Khalid Moore

No. 2 – Mykonos
- Position: Power forward
- League: Greek Basketball League

Personal information
- Born: July 29, 2000 (age 26) Mineola, New York, U.S.
- Listed height: 6 ft 7 in (2.01 m)
- Listed weight: 207 lb (94 kg)

Career information
- High school: Archbishop Molloy (Queens, New York)
- College: Georgia Tech (2018–2022); Fordham (2022–2023);
- NBA draft: 2023: undrafted
- Playing career: 2023–present

Career history
- 2023–2024: Lavrio
- 2024–2025: Saint-Quentin
- 2025–present: Mykonos

Career highlights
- Third-team All-Atlantic 10 (2023);

= Khalid Moore =

American basketball player (born 2000)

Khalid Jahfari Moore (born July 29, 2000) is an American professional basketball player for Mykonos of the Greek Basketball League. He played college basketball for Georgia Tech and Fordham.

==College career==
Moore played four season with the Yellow Jackets of the Georgia Institute of Technology averaging 4.4 ppg, 2.5 rpg and 1 apg in 20.3 minutes per game. In the end of the fourth season he decided to enter the transfer platform of the NCAA, as a graduate, and ended up at the Fordham Rams. He played there his last college basketball season, where he averaged 15.6 ppg, 6.7 rpg and 1.8 apg and was named All-Atlantic 10 third team.

==Professional career==
After going undrafted at the 2023 NBA draft, Moore joined the New York Knicks for the 2023 NBA Summer League. He played there just 4 games, averaging 2.0 ppg, 2.2 rpg and 1,0 apg.

===Lavrio (2023–2024)===
On August 18, 2023, Moore signed his first professional contract overseas in Greece with Lavrio of the Greek Basket League. He spent the whole 2023-24 season there playing as a starter, averaging 10.4 ppg, 6.4 rpg, 1.3 apg and 1.1 spg (steals per game).
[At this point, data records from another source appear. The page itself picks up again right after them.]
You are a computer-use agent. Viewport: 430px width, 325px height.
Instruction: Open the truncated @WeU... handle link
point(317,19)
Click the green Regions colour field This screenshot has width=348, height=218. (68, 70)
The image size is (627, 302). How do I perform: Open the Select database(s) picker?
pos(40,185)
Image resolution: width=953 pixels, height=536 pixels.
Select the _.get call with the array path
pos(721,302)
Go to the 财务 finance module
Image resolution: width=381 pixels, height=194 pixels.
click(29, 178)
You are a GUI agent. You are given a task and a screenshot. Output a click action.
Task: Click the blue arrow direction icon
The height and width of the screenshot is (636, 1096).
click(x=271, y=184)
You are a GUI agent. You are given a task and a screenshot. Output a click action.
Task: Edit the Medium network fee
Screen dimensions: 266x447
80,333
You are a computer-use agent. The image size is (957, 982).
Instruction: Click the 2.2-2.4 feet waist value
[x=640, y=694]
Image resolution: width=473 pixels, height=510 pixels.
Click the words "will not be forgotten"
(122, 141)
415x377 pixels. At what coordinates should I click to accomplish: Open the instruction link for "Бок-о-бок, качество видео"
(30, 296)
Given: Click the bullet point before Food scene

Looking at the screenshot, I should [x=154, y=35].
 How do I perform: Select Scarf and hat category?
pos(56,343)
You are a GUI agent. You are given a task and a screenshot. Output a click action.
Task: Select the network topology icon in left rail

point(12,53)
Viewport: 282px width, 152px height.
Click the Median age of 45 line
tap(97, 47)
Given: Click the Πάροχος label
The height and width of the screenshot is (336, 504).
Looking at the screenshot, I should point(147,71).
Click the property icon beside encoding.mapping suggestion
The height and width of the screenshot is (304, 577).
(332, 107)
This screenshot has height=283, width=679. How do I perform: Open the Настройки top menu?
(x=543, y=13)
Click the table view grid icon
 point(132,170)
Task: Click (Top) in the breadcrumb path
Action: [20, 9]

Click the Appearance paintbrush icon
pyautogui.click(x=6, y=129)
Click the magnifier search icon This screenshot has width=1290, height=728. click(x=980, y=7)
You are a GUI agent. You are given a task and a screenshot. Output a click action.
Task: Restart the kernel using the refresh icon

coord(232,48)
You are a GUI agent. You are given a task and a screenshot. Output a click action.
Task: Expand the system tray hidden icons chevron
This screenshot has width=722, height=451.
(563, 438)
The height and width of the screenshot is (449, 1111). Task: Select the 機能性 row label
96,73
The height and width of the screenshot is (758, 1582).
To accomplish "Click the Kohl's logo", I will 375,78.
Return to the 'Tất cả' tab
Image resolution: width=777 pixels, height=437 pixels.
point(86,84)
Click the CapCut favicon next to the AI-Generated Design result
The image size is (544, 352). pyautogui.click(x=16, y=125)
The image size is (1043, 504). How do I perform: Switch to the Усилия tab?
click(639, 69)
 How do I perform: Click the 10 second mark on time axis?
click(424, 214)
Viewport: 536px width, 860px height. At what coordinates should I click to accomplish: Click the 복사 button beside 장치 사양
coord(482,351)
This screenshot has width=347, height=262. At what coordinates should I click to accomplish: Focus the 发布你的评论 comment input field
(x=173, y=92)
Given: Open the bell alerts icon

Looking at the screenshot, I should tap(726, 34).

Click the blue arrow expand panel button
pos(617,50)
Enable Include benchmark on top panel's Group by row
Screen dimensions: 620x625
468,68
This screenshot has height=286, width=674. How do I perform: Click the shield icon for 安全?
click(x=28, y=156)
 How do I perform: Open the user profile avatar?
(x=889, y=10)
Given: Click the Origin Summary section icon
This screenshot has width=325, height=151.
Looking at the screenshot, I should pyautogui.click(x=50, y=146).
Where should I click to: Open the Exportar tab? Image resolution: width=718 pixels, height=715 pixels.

He returned to the US to participate in the 2024 NBA Summer League, this time with the Brooklyn Nets.

===Saint-Quentin (2024–2025)===
On June 25, 2024, Moore moved to France and signed with Saint-Quentin of the LNB Élite. In his first season there he started 29 of his team's games, in all competitions, and averaged 6.1 ppg, 3.7 rpg and 0.9 apg.

===Mykonos (2025–present)===
On June 30, 2025, Moore returned to Greece to play for Mykonos. On August 30, 2026, Moore re-signed for one more year.